Durante mucho tiempo traté de mantenerme en silencio, no hablar con nadie; mucho menos con la prensa. El cambio de opinión responde a que estoy harto de que la historia, de la que yo también fui parte, se cuente a medias, o tan diferente que termine siendo otra historia. No es fácil decirlo, pero fui yo quien atropelló a Stephen King aquel 19 de junio del '99. A decir verdad, no lo conocía demasiado. No me gusta leer, apenas si hojeo el diario o alguna revista cuando voy al dentista. Mi esposa, que sí lee y cada tanto compra algún libro, me contó que Stephen es el mismo que escribió Carrie; es más, me hizo acordar que vimos juntos Misery, una película basada en un libro suyo. Hasta ahí lo poco que puedo decir que sabía de este tipo. Pero volvamos al principio. Esa mañana salí temprano en mi camioneta para hacer unas compras, no recuerdo bien si fui por cervezas, pero sí me acuerdo claramente que no iba demasiado rápido. Como mucho, a unos 60 km, no más. A Stephen, según me contaron después, le gustaba salir a caminar unos cuantos kilómetros por la principal de Maine para despejarse un poco y ganar oxígeno para seguir escribiendo. El iba hacia el norte por la banquina, distraido; creo que no sólo no me vio sino que ni siquiera me escuchó. Supongo que todo ocurrió en ese instante de distracción en que me agaché para retarlo a Bullet, mi perro. Cuando levanté la vista, ya lo tenía ahí; demasiado tarde para pegar el volantazo o frenar. El golpe, el ruido del golpe de su cuerpo contra mi vieja Dodge, aún lo tengo grabado en mi cabeza (hay veces en que sueño que es él quien maneja y yo el atropellado, volando por el aire, mirándolo todo desde arriba pero con la angustia extra de que nunca termino de caer).

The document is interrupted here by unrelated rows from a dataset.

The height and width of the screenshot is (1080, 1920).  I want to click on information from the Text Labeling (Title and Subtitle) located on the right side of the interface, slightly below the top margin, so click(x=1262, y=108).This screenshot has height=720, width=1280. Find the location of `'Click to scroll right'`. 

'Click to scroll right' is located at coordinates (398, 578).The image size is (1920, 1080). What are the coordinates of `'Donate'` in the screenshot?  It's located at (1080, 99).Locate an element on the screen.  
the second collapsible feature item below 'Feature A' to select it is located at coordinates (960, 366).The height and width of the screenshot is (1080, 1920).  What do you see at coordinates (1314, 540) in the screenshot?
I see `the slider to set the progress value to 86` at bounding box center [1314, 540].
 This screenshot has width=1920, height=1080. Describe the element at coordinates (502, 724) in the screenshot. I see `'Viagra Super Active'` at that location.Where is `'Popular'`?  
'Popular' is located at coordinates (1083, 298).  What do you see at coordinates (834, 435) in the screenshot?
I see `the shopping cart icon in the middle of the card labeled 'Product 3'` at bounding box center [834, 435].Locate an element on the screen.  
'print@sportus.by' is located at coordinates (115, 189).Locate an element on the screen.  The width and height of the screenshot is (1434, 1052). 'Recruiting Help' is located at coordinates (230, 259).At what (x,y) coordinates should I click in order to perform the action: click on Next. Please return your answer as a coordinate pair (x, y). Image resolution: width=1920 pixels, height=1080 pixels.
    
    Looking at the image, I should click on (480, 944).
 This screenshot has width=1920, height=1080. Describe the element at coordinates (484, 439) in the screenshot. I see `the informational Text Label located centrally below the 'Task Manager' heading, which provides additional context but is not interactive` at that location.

Me bajé corriendo y respiré aliviado cuando vi que estaba vivo. Sus lentes ensangrentados habían quedado intactos en el asiento de la camioneta. Vaya a saber cómo fueron a parar ahí. Sin un solo rasguño, Bullet jugaba con ellos, entre los vidrios del parabrisas esparcidos por todos lados.
Alguien que pasaba por allí llamó una ambulancia, pero en realidad llegaron dos: una para Stephen, con el doctor Fillebrown a la cabeza, y otra para mí. Intenté explicarles de todas las maneras posibles que estaba bien; sólo tenía algunos golpes y un susto que ni les cuento. Los paramédicos no quisieron escucharme, me pusieron un collarín y me subieron a la ambulancia en cuestión de segundos.
Desde entonces, cinco largos años ya, espero que volvamos a vernos las caras. Mientras llega ese día, mato el tiempo leyendo su última novela. Para ser sincero, no recuerdo ni el título. Tantas pastillas me sumergen en profundas lagunas que a veces ni sé quién soy y hasta el pobre Bullet se transforma en un extraño. Lo único que tengo claro es que mi mujer me compra sus libros y que yo los leo con una inexplicable curiosidad. Me pregunto si será por la culpa. Sinceramente espero que algún día pueda perdonarme. Yo ya lo hice.